Measure Company Performance
Most Wall Street analysts and investors tend to focus on return on equity as their primary measure of company performance. Many executives focus heavily on this metric as well, recognizing that it is the one that seems to get the most attention from the investor community. But is it the best metric?
Even though more sophisticated valuation techniques like IRR, CFROI, and DCF modeling have come along, ROE has proven enduring. At one level, this makes sense. ROE focuses on the return to the shareholders of the company. If you are a shareholder, this gives you a quick and easy to understand metric.
But ROE can obscure a lot of potential problems. If investors are not careful, it can divert attention from business fundamentals and lead to nasty surprises. Companies can resort to financial strategies to artificially maintain a healthy ROE — for a while — and hide deteriorating performance in business fundamentals. Growing debt leverage and stock buybacks funded through accumulated cash can help to maintain a company’s ROE even though operational profitability is eroding. Mounting competitive pressure combined with artificially low interest rates, characteristic of the last couple of decades, creates a potent incentive to engage in these strategies to keep investors happy.
Excessive debt leverage becomes a significant albatross for a company when market demand for its products heads south, as many companies discovered during the current economic downturn. It actually creates more risk for a company in hard times.
These efforts can become addictive. If underlying profitability continues to deteriorate, more stock buybacks or debt leverage will be necessary to maintain the return on equity, further increasing company exposure to unanticipated downturns in consumer demand or financial market crises. But letting ROE decline is often too painful to contemplate since the impact on stock performance can be immediate. The risks on the other side are less immediate and less quantifiable, so there is an understandable temptation to avoid immediate pain.
These issues with ROE led us to pick a different bottom-line metric for corporate financial performance when we constructed our Shift Index last year. We focused on a metric that receives far less attention from executives and investors alike — return on assets (ROA) — to analyze long-term profitability trends across all public companies in the US. Return on assets avoids the potential distortions created by financial strategies like those mentioned above.
At the same time, ROA is a better metric of financial performance than income statement profitability measures like return on sales. ROA explicitly takes into account the assets used to support business activities. It determines whether the company is able to generate an adequate return on these assets rather than simply showing the robust return on sales. Asset-heavy companies need a higher level of net income to support the business relative to asset-light companies where even thin margins can generate a very healthy return on assets.

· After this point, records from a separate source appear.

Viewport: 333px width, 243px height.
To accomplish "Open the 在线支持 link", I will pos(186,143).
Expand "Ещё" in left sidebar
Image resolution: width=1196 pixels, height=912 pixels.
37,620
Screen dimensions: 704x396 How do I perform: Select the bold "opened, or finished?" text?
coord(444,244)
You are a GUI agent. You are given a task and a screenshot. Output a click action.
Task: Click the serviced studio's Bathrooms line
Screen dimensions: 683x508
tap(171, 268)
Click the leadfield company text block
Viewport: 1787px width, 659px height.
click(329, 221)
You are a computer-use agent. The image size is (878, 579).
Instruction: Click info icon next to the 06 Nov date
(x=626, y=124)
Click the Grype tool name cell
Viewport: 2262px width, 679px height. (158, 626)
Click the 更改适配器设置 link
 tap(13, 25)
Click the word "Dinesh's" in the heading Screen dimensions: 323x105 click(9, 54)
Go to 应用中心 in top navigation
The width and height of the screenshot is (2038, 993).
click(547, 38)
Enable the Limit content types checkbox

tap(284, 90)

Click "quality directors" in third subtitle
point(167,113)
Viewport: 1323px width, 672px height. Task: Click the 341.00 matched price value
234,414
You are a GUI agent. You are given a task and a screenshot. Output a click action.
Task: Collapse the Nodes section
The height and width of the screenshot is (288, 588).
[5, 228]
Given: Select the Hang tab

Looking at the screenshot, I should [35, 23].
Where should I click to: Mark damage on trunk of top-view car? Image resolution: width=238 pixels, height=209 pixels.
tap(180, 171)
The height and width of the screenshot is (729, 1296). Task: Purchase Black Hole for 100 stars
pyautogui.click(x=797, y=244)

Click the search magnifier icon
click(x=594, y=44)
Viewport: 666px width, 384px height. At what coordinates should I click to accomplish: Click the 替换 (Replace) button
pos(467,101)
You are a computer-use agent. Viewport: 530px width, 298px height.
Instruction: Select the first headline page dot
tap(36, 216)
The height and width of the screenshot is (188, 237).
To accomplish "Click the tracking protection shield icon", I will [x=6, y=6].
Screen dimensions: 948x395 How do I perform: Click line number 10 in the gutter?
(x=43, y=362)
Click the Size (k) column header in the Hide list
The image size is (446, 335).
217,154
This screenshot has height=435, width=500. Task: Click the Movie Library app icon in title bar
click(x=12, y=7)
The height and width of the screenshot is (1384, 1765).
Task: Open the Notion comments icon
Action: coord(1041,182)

Many companies outsource asset-intensive manufacturing and logistics operations to more specialized providers in an effort to create “asset light” businesses. Those assets have not gone away — they have simply shifted from one company to another. Someone has to earn a reasonable return on those asset investments. Even intrinsically “asset light” businesses have some limited current assets and fixed assets required to support the business.
Using ROA as a key performance metric quickly focuses management attention on the assets required to run the business. Executives have more degrees of freedom today to outsource management of these assets and related business operations to more specialized companies. The key question is: who is in the best position to earn the highest return on those assets? This question helps executive teams to focus their own operations more tightly on the activities and assets they are best qualified to manage and to spin out other activities and assets to more specialized companies.
There’s a powerful alternative form of leverage — capability leverage. As noted earlier, excessive financial leverage becomes a large and inescapable burden in an economic downturn. Capability leverage, in contrast, supports a business through all phases of the economic cycle. Specialized outsourcing providers, because of the scale and diversity of their operations, can provide key assets and capabilities quickly and more profitably to help companies ramp up rapidly during an economic upturn. Variable cost outsourcing arrangements support scaling back during downturns. Readily available financial leverage helped to drive returns to shareholders higher, leading many companies to neglect the potential of capability leverage.
Long-term ROA trends highlight the importance of capability leverage options. Our Shift Index revealed that since 1965 all US public companies experienced sustained and significant erosion in ROA — dropping by 75%. Mounting economic pressures are largely obscured by the metrics and time frames we use. This doesn’t just reflect the current economic downturn. These longer-term trends suggest our traditional approaches to business are fundamentally broken. This decline is occurring in spite of a movement to more asset-light business activities and the absence of a crucial asset from the balance sheet — the talent of the workforce.
No single metric is perfect and different metrics are appropriate depending upon the circumstances. But our over-reliance on ROE is problematic on many levels. ROA may foster a better view of fundamentals of the business, including asset utilization. As economic pressures mount, executives would be well advised to ask: which assets are we uniquely capable of managing? And how can we let somebody else own and manage the rest of them, while we focus on my own unique strengths?
What do you think? What is the most useful metrics for measuring bottom-line financial performance? What are the implications of long-term ROA trends? Are companies sufficiently aggressive in pursuing capability leverage? If not, what holds them back?